Instructions for the task:
In the records that follow, find each line containing "next" and copy it.
(Beginning of Information shown)
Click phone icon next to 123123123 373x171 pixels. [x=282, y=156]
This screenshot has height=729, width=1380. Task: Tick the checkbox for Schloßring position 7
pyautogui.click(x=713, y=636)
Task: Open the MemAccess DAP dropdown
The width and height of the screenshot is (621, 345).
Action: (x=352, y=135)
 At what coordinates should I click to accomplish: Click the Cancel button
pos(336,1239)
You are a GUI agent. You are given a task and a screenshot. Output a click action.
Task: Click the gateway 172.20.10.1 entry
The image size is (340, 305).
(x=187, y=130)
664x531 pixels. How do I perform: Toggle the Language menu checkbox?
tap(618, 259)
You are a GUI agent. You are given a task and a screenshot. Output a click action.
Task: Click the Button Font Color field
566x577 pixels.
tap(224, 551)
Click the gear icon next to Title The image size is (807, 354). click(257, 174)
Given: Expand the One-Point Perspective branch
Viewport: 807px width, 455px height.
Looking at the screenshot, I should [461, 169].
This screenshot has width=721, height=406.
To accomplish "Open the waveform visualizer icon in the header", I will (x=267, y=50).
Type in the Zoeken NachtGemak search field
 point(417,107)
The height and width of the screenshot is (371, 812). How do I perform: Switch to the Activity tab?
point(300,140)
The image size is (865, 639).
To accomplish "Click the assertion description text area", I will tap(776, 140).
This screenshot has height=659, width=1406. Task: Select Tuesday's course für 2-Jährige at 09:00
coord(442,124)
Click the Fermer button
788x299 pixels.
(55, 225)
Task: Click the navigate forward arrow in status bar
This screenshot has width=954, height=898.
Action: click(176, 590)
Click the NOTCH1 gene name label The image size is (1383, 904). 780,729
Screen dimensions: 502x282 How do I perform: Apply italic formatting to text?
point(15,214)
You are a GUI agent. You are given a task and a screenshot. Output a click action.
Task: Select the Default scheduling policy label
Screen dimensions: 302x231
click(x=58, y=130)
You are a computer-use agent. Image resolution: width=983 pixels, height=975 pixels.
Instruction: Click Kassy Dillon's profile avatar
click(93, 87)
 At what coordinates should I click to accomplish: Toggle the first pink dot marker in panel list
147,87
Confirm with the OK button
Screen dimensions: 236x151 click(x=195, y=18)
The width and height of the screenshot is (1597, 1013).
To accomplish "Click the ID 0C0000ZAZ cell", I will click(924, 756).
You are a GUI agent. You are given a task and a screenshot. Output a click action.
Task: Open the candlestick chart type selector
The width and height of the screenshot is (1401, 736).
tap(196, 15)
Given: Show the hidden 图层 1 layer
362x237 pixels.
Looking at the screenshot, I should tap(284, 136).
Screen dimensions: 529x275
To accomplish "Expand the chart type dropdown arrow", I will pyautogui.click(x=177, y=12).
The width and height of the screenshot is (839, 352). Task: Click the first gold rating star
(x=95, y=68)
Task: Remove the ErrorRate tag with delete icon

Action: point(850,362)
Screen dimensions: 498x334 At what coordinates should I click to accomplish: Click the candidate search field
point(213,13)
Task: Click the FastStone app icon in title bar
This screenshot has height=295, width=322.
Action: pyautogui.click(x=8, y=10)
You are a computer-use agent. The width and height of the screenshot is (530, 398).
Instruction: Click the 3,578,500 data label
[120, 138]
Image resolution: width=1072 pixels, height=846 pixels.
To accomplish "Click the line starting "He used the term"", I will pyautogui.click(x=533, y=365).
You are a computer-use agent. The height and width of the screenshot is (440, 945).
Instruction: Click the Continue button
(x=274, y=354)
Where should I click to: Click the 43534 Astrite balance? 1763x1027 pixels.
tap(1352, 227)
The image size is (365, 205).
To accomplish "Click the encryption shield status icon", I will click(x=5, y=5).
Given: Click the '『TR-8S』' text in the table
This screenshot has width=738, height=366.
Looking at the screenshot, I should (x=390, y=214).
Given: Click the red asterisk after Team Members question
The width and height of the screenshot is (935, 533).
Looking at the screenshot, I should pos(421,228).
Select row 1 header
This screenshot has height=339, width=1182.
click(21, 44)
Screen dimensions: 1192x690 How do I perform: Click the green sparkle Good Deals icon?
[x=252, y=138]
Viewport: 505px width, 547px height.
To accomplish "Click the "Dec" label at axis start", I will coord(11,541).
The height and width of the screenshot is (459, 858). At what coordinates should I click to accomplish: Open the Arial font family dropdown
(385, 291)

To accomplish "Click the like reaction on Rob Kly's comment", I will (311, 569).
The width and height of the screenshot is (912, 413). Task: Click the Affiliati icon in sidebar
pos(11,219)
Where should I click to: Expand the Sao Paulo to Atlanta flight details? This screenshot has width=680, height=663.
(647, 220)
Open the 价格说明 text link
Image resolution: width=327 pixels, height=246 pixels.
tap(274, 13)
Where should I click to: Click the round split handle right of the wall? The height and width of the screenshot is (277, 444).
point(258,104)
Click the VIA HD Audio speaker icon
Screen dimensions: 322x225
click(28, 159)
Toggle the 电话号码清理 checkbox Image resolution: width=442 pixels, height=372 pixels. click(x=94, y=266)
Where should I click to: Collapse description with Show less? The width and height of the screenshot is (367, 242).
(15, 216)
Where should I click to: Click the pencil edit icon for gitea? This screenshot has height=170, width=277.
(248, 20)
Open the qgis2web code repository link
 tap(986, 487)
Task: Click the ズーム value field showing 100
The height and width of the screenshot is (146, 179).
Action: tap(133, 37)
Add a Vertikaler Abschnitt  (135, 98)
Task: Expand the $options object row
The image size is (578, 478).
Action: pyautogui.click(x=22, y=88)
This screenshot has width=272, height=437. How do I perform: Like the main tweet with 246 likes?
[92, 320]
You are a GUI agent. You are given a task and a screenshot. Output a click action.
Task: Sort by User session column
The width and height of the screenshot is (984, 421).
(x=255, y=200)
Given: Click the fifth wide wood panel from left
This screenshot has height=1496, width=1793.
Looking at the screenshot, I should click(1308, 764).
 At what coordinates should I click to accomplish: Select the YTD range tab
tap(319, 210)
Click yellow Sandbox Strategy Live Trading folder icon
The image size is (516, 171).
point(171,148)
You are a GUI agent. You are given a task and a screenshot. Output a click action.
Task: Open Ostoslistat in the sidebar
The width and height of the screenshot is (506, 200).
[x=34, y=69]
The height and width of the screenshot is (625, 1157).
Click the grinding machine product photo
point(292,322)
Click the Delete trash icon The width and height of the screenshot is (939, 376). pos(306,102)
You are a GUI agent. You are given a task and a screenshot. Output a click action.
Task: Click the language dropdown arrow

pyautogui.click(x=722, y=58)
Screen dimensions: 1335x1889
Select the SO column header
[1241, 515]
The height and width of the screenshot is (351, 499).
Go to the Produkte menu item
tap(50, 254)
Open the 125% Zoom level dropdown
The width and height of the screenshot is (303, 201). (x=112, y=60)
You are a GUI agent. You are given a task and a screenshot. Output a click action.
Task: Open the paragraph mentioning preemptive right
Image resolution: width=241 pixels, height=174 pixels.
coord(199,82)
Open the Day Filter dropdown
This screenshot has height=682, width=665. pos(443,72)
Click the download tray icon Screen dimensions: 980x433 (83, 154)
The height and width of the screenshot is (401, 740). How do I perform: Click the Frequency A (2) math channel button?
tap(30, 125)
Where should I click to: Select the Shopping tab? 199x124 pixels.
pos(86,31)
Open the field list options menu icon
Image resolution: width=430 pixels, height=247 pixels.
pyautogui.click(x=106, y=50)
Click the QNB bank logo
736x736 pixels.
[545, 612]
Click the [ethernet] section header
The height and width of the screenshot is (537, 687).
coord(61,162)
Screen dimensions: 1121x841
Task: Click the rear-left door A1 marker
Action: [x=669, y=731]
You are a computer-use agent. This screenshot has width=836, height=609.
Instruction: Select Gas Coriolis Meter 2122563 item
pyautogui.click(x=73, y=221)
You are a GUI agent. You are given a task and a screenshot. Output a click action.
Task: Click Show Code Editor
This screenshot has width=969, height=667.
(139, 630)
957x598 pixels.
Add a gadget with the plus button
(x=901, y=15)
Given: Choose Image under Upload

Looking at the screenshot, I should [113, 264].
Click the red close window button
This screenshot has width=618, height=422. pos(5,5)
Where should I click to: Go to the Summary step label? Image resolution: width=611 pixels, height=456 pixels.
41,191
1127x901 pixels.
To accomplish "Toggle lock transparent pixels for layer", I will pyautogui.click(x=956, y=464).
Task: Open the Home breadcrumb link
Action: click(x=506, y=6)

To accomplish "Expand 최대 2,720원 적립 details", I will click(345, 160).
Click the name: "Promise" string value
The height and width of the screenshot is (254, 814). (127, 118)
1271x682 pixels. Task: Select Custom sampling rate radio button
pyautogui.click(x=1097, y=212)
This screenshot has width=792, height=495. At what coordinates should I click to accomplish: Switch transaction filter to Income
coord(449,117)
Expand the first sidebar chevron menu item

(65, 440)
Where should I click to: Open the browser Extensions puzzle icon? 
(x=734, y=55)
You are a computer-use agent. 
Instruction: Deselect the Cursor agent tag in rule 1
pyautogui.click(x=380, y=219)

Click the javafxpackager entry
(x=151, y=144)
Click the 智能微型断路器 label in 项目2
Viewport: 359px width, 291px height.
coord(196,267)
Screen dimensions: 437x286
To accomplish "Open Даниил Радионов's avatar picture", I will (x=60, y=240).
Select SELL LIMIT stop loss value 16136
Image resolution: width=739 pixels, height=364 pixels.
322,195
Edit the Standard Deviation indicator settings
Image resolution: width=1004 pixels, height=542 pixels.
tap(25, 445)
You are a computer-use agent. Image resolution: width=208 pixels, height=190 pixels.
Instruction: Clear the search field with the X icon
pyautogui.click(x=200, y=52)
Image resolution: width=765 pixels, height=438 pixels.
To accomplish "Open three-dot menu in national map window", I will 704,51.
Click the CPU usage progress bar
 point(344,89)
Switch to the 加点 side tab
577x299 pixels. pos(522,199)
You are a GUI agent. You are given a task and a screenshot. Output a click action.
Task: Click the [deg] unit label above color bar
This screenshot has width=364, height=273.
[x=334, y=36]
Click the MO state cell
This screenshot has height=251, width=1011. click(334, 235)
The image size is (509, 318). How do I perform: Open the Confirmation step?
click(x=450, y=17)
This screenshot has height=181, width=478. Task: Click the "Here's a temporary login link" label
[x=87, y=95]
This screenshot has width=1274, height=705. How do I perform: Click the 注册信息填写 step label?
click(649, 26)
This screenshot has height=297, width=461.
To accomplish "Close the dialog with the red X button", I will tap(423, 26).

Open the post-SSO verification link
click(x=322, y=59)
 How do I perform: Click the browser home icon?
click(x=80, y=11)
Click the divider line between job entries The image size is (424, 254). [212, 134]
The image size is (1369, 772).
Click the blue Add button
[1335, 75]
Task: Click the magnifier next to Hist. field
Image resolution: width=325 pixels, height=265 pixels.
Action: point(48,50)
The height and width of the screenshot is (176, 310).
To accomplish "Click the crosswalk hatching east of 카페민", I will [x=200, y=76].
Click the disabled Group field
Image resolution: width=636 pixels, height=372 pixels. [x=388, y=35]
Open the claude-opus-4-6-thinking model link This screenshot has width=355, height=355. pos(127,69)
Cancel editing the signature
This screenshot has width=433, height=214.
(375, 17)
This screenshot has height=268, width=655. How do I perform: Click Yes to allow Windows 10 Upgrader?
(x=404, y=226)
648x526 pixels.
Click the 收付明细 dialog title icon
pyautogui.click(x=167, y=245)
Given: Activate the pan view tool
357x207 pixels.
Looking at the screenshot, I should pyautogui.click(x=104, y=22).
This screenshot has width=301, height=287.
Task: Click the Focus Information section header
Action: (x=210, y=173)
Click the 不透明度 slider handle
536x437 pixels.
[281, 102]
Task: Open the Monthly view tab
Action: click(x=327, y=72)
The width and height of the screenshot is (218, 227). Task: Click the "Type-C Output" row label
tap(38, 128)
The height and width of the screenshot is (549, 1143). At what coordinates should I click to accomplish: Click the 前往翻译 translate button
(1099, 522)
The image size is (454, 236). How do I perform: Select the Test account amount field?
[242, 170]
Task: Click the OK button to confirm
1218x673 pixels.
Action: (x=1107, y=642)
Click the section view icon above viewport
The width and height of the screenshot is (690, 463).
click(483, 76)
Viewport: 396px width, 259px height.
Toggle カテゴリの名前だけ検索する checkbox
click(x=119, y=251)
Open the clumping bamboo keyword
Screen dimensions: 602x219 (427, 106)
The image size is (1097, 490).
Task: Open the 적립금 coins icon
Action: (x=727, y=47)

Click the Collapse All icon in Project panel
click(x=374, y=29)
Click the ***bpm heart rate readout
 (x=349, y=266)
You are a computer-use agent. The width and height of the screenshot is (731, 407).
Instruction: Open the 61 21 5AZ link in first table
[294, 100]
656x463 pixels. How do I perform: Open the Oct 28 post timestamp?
(End of Information shown)
Task answer:
Click phone icon next to 123123123 373x171 pixels. [x=282, y=156]
Click the gear icon next to Title The image size is (807, 354). click(257, 174)
Task: Click the magnifier next to Hist. field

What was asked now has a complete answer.